Many of the more basic cells in the immune system just do their job without too much subtlety; run around, find bugs, kill them. Life is simple when you are a neutrophil.
The more sophisticated cells of the immune system like lymphocytes are under highly complex control, understandably so, because they can set off the alarm that sets a full-blown immune response into motion. After lymphocytes recognise another cell (“passport please”) their response to this recognition is influenced by dozens of further “handshakes”, a whole committee of checks and double-checks. These “checkpoints” have evolved to ensure that immune responses are always appropriate, and never occur without a good reason.

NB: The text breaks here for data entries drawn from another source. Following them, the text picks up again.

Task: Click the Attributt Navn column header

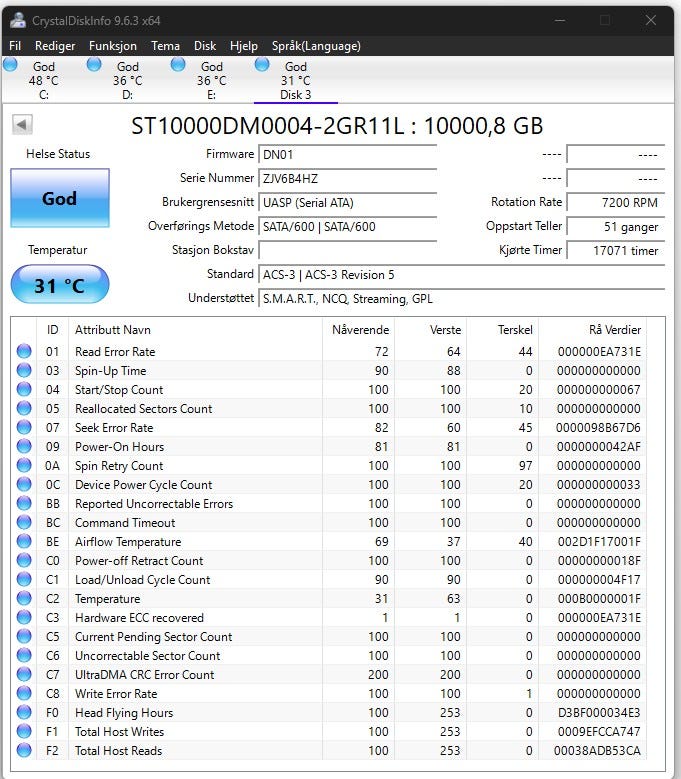Action: 113,330
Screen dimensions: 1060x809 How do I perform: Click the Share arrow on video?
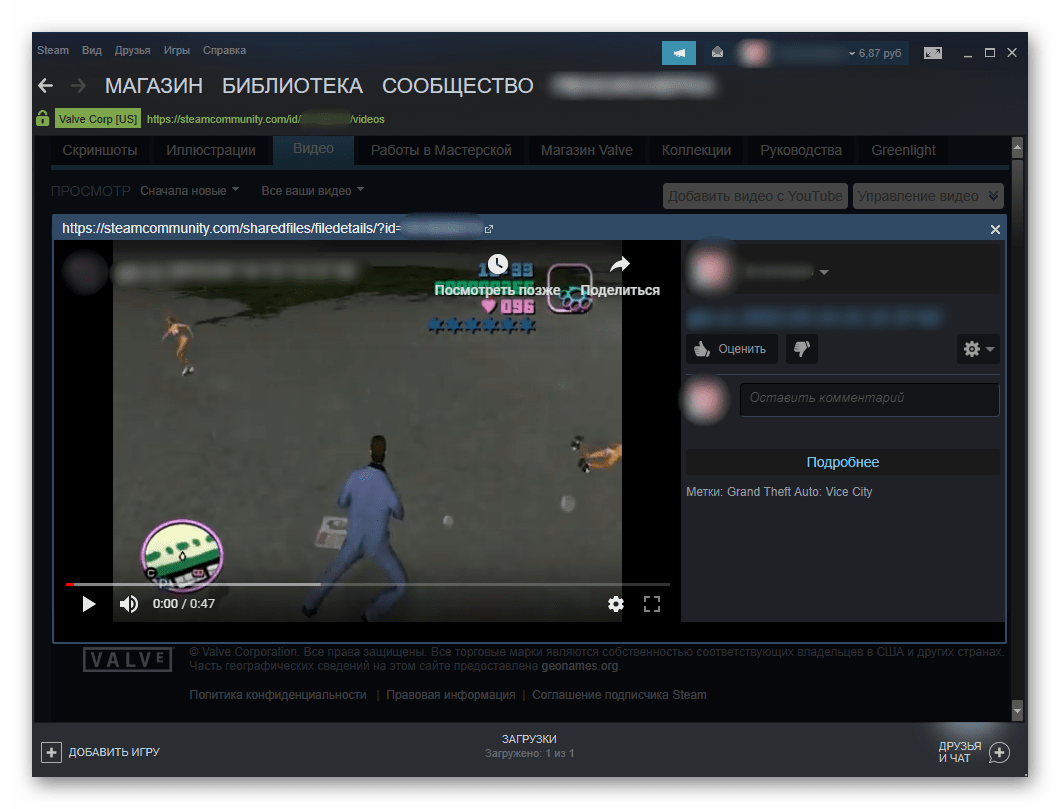620,265
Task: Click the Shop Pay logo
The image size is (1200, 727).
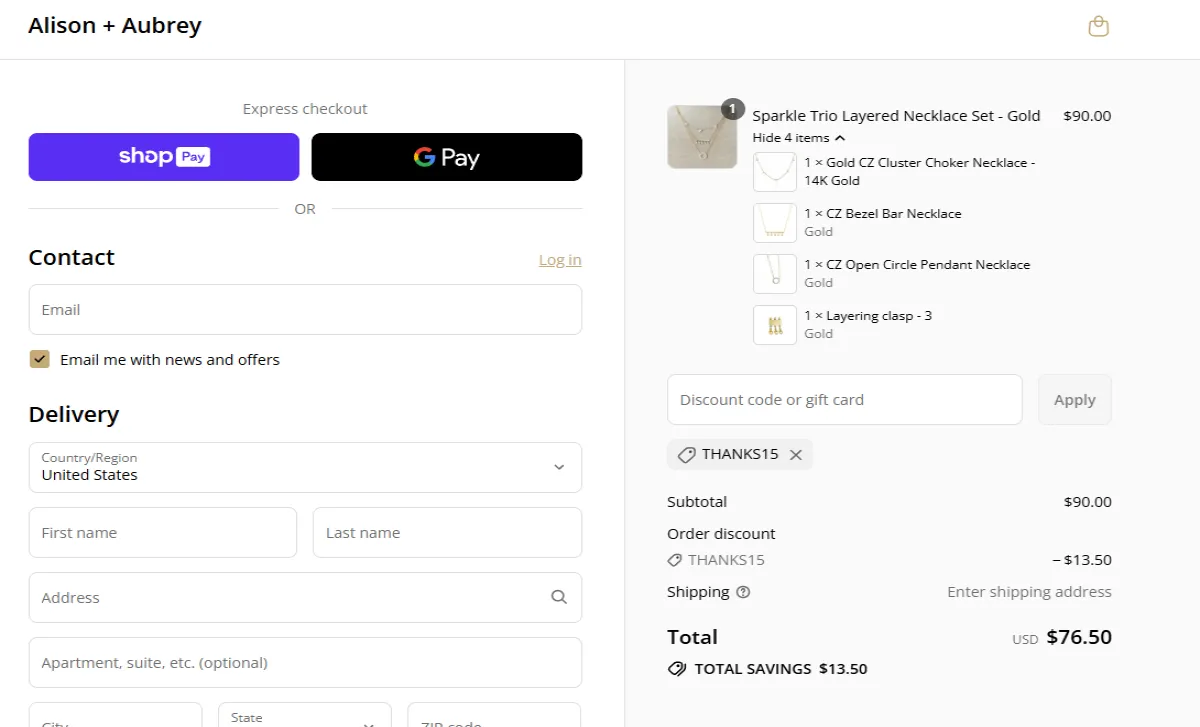Action: 163,156
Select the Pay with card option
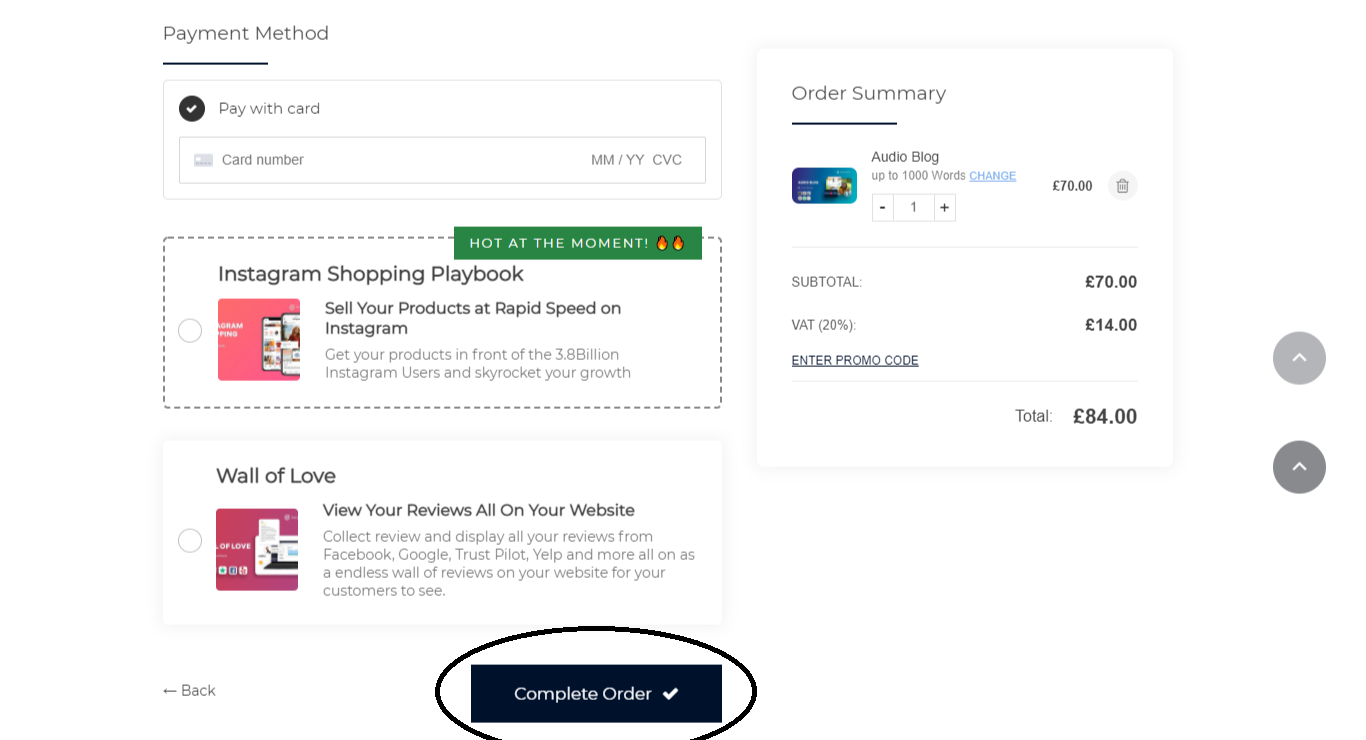This screenshot has height=740, width=1366. point(192,109)
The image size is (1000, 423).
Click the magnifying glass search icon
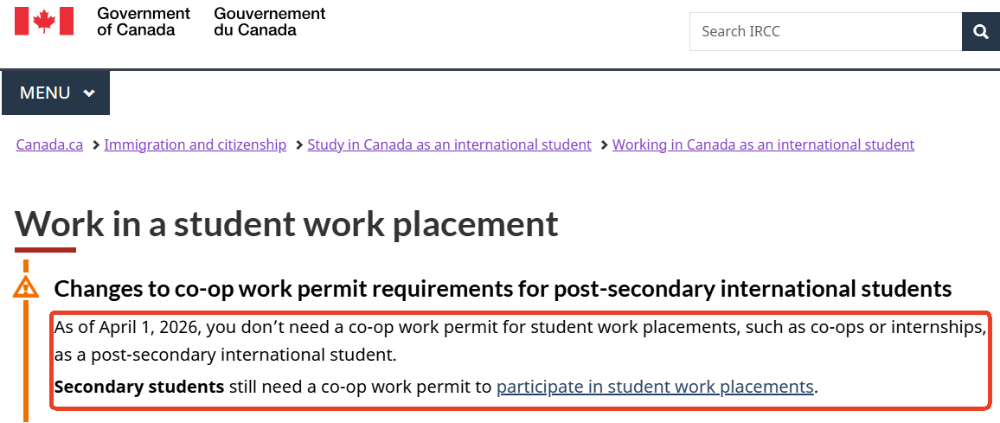coord(981,31)
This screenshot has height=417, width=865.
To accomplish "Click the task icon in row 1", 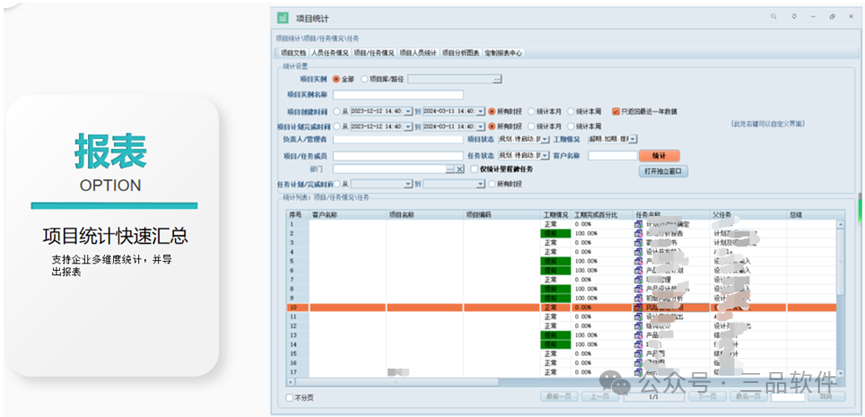I will click(637, 224).
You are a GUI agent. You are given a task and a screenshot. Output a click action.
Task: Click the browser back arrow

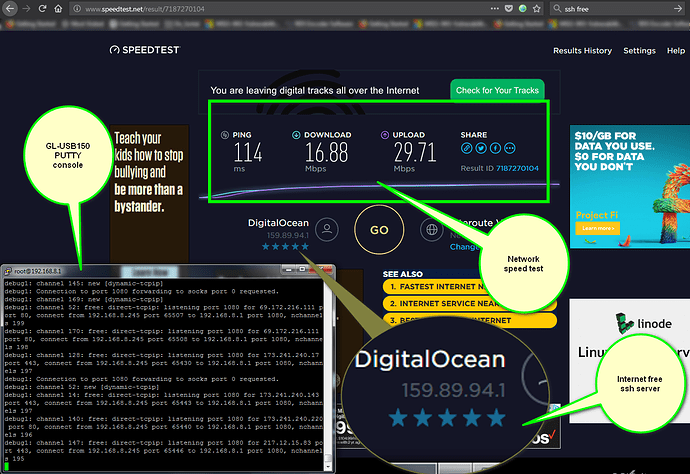[12, 10]
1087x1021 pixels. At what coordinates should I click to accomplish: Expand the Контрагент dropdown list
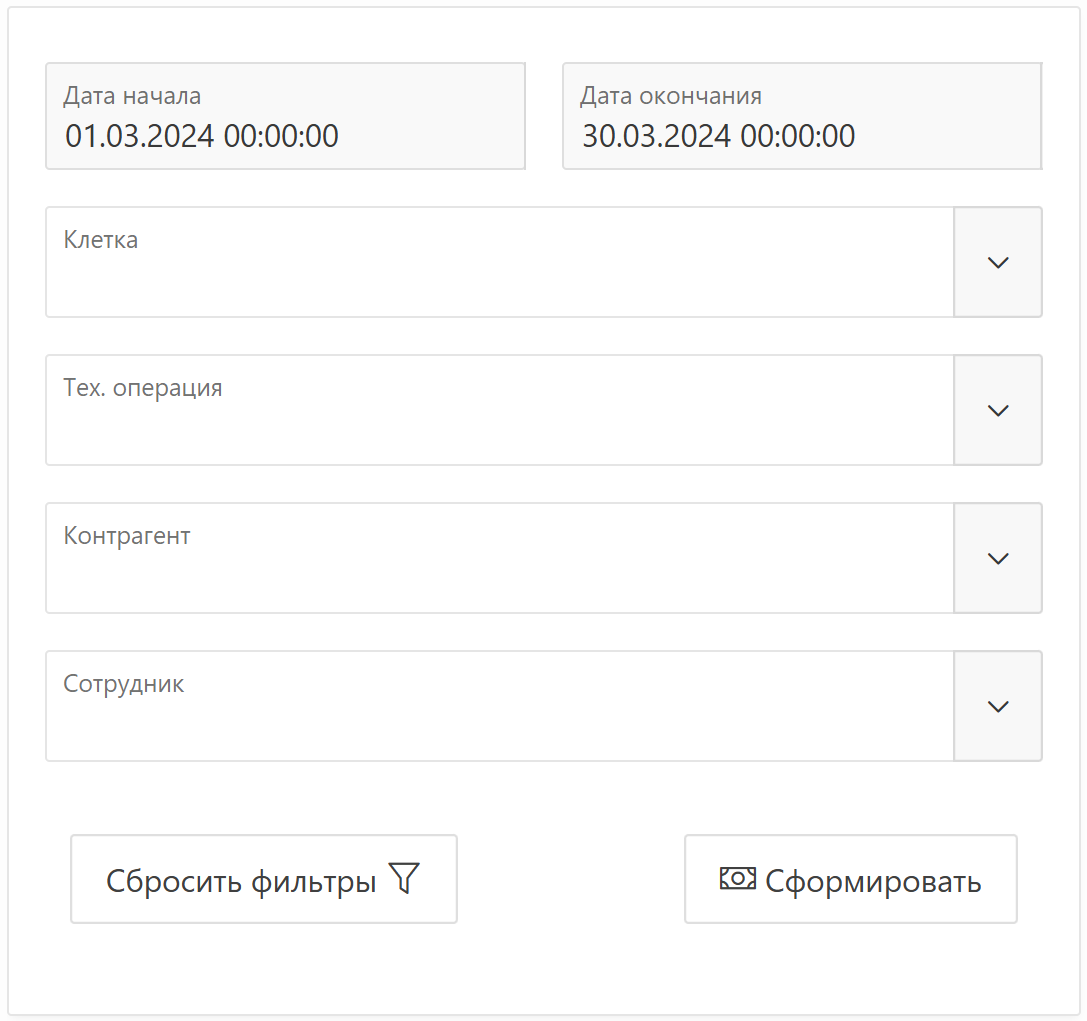(x=997, y=558)
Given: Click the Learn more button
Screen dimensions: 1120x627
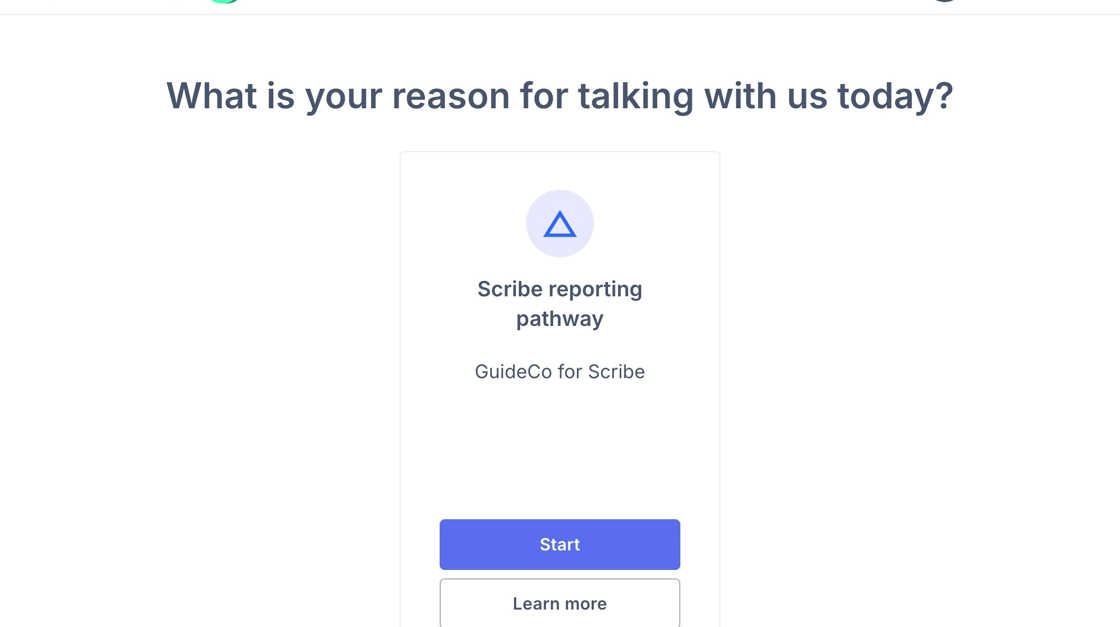Looking at the screenshot, I should [560, 603].
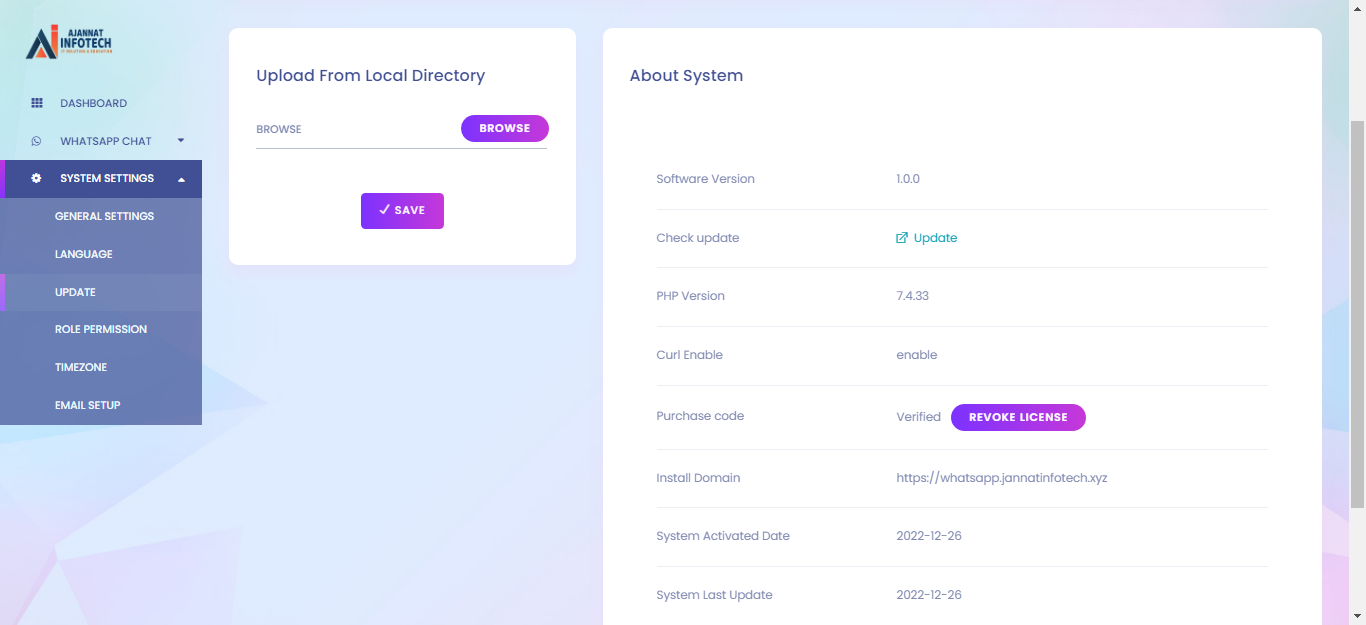This screenshot has height=625, width=1366.
Task: Expand the WhatsApp Chat dropdown arrow
Action: click(x=181, y=141)
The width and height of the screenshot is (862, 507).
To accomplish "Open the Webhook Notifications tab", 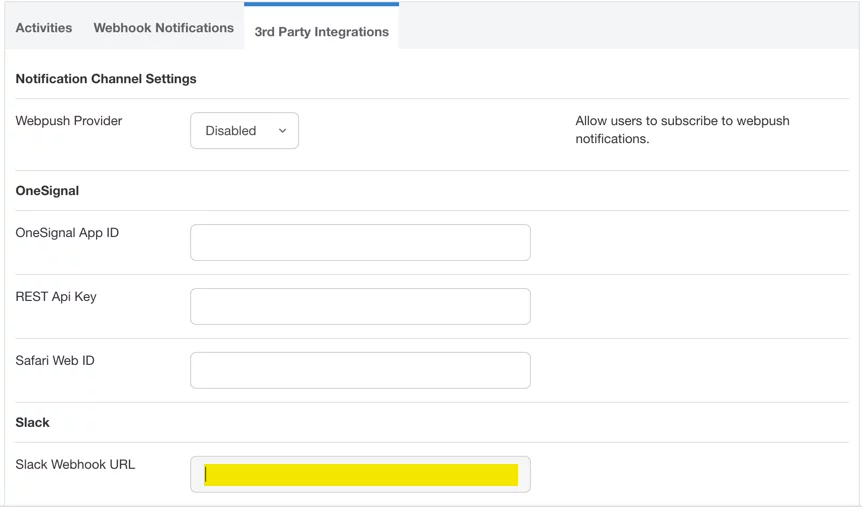I will 163,28.
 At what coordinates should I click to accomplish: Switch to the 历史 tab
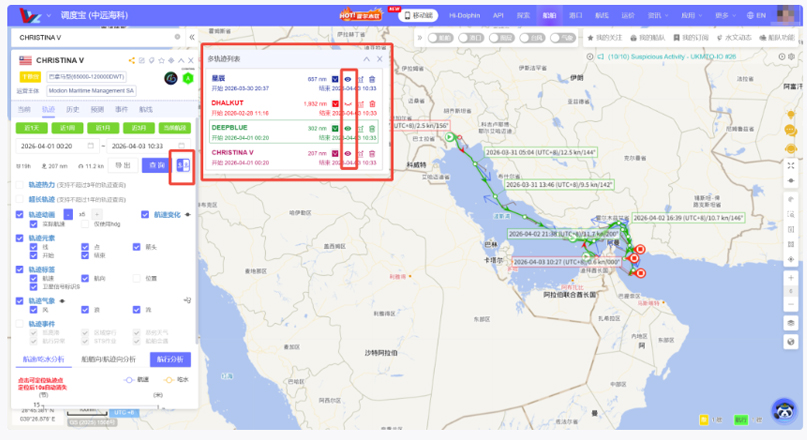tap(73, 109)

These checkpoints are pairs of proteins that line-up and face-off against each other when the surface of the lymphocyte and the surface of the cell it is interrogating are in contact. At the end of this arm-wrestle, a committee decision is made; either the lymphocyte turns on the alarm to set off an immune response, and tries to kill the cell in front of it, or the lymphocyte is satisfied that the other cell is not dangerous, allows it to pass, but most importantly allows all future identically identifying cells a “free pass”.
A few of the checkpoint proteins have become very important for the treatment of cancer (CTLA-4, PD-1 and PD-L1) and the remainder of them are being enthusiastically investigated to see if they too can be targeted to help people with cancer.